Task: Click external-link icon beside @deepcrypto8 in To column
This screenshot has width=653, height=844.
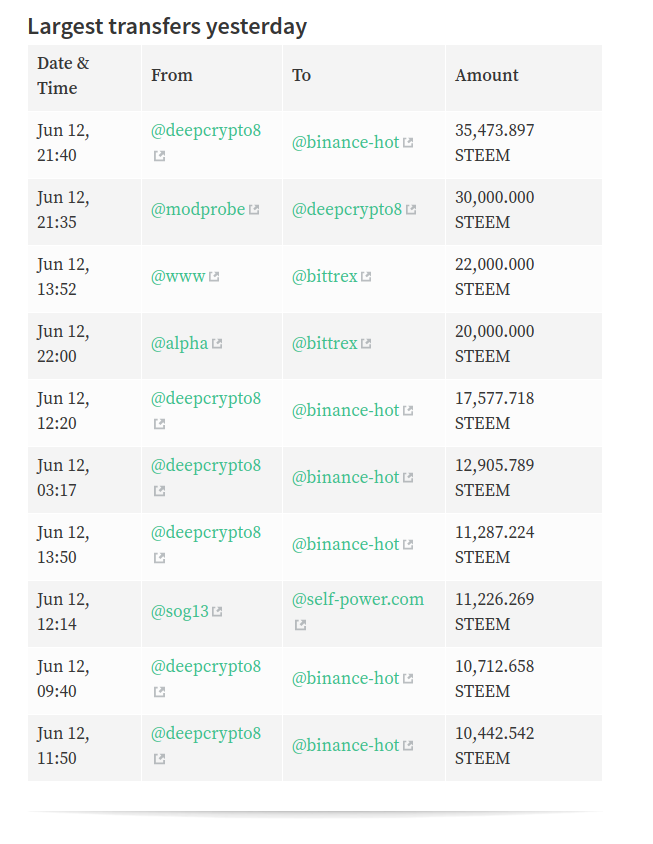Action: coord(411,209)
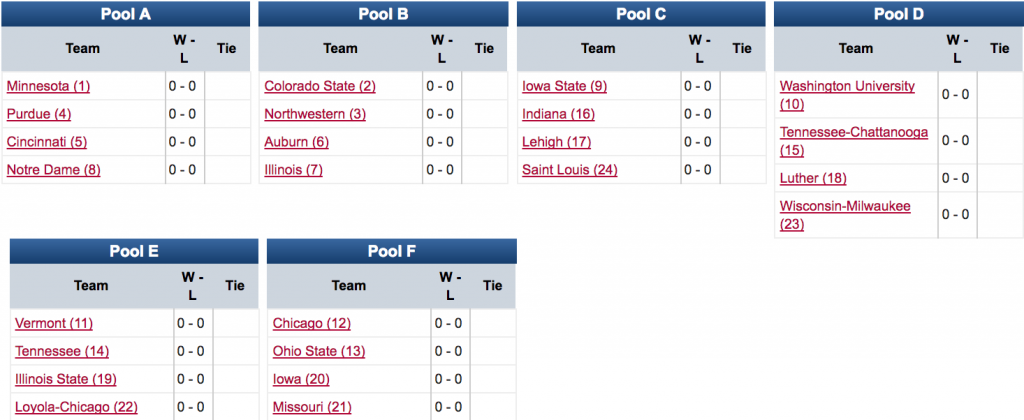Click the Pool A header bar

click(125, 14)
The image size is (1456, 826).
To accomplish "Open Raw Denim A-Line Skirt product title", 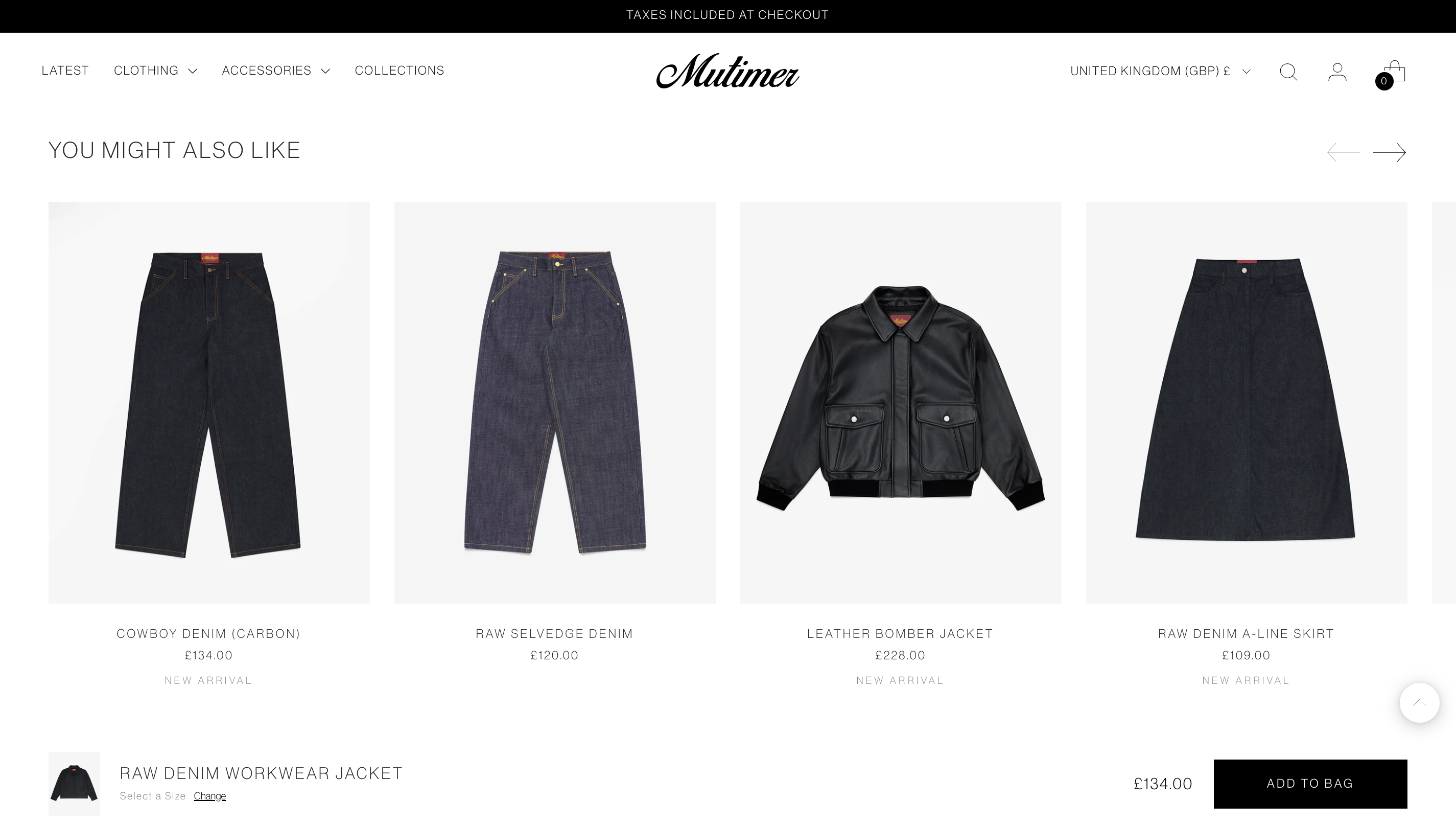I will point(1246,633).
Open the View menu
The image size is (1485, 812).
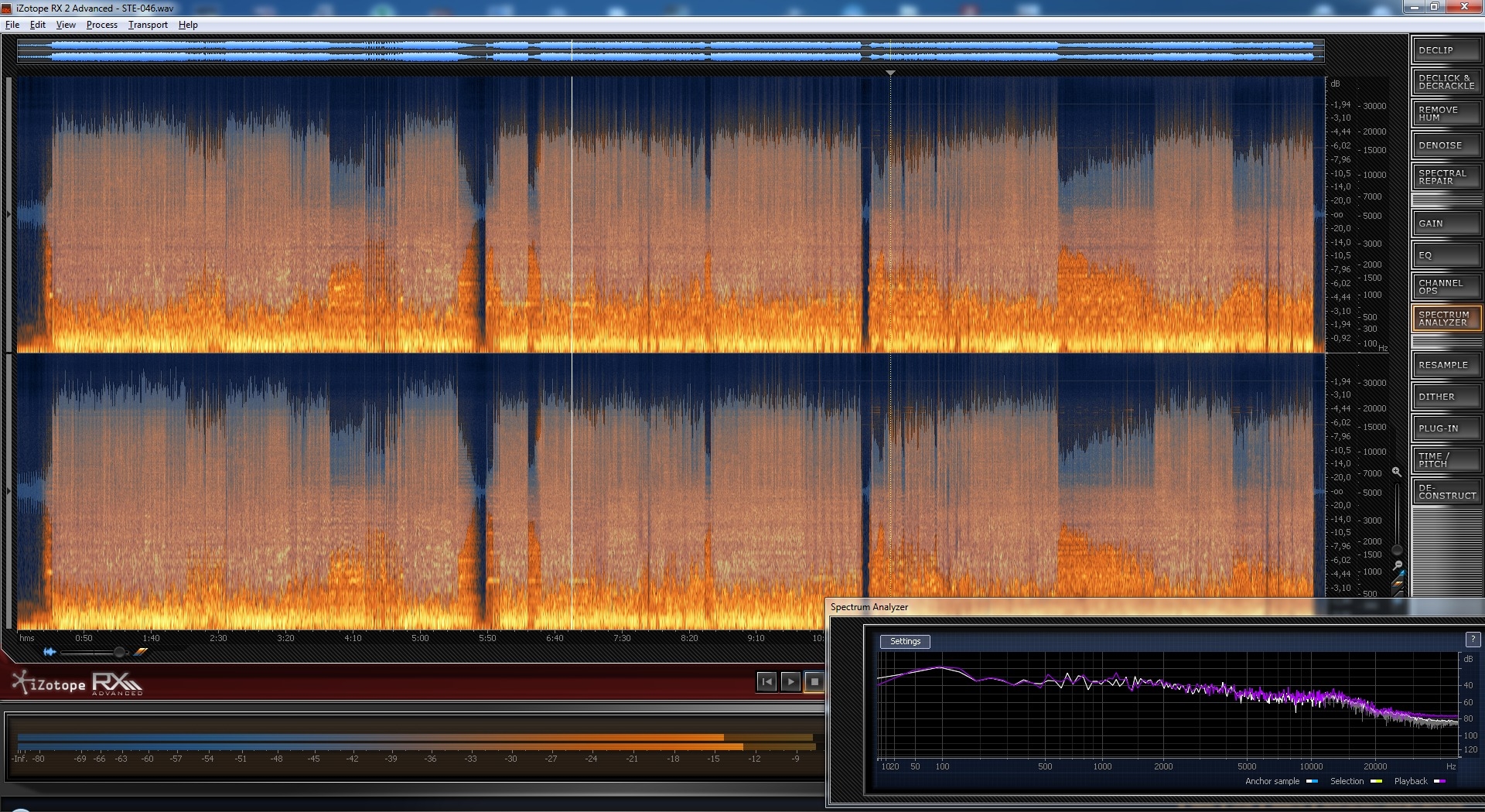[x=66, y=25]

* [Task statement]:
Your task is to return the lines above, from the first one up to and including the line containing "The image size is (1456, 826).", minus any pictures.

* [Solution for this problem]:
Task: Click external-link icon beside @deepcrypto8 in To column
This screenshot has width=653, height=844.
Action: coord(411,209)
Click the Pool A header bar

click(125, 14)
The image size is (1456, 826).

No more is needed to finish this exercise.